Geometric Information for Wireless Communications and Localization

Abstract

This thesis presents two distinct yet complementary approaches to advance wireless communication systems. First, leveraging geometric information, I address the challenge of predicting the outdoor signal strength of cellular networks, which is critical for network planning and predicting the coverage maps of cellular networks. Traditional methods relying on ray tracing or stochastic models often encounter limitations in accuracy and data availability. To overcome these challenges, I propose a practical received signal strength prediction system that uses trajectory information and satellite maps surrounding base stations. The map-based deep neural network architecture, which uses the split learning framework and is enhanced with the deep vision transformer, achieves high prediction accuracy while protecting user privacy.
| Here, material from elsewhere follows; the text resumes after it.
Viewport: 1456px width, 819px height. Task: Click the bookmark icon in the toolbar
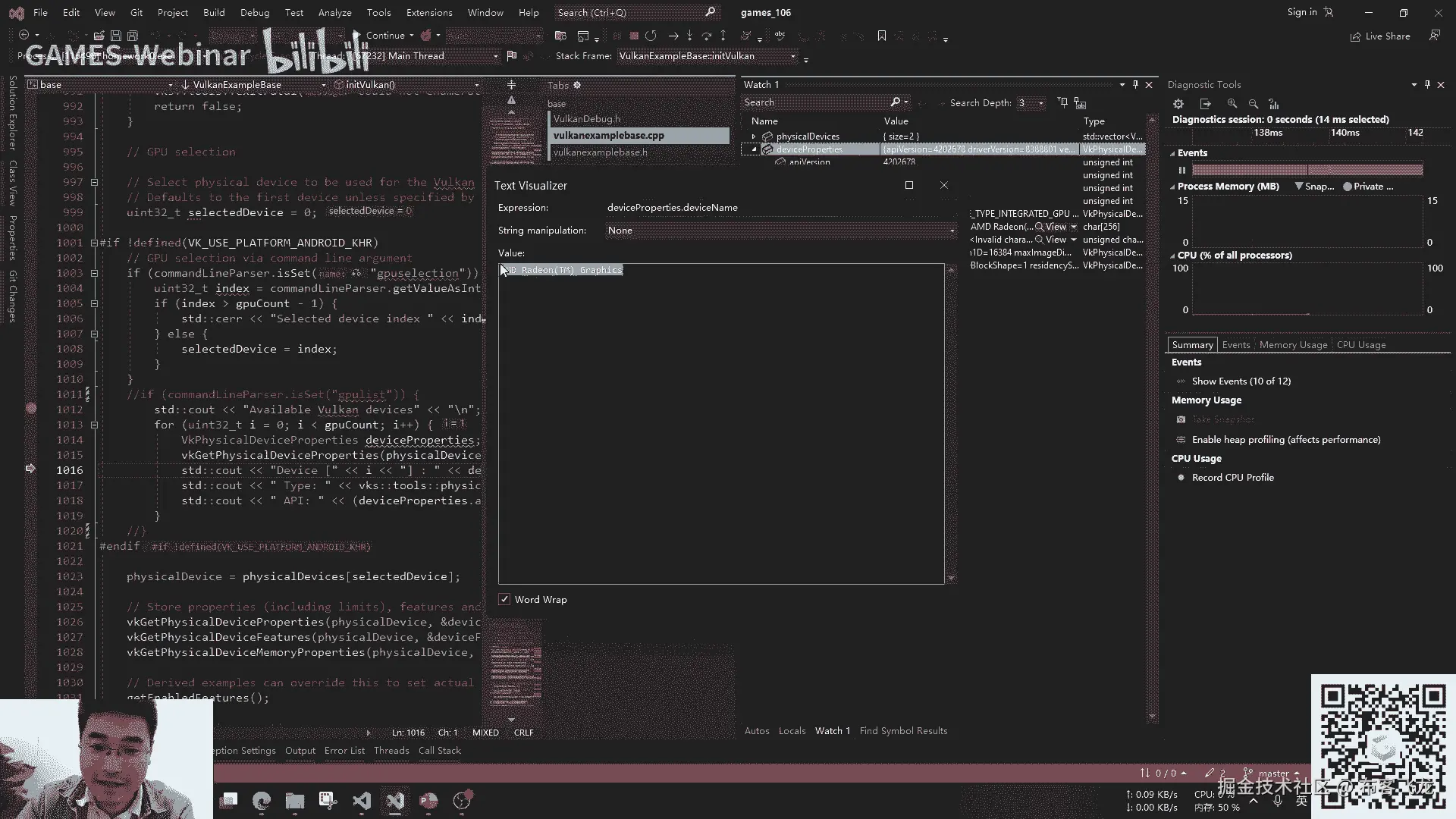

Evaluation results using real-world datasets demonstrate significant performance of the proposed approach over conventional models in both centralized and distributed scenarios, with reduced computational overhead. In the second work, I address indoor localization using a zero-shot learning framework, reducing reliance on real-world measurements in novel communication environments. The approach uses a scalable graph neural network for coarse localization, supplemented by floor-plan-aided deep neural networks for improved accuracy. A synthetic data generator enhances generalization ability in scenarios lacking real-world samples. Experimental results show a significantly improved accuracy compared to existing literature, demonstrating the effectiveness of the approach in real-time location estimation of mobile devices.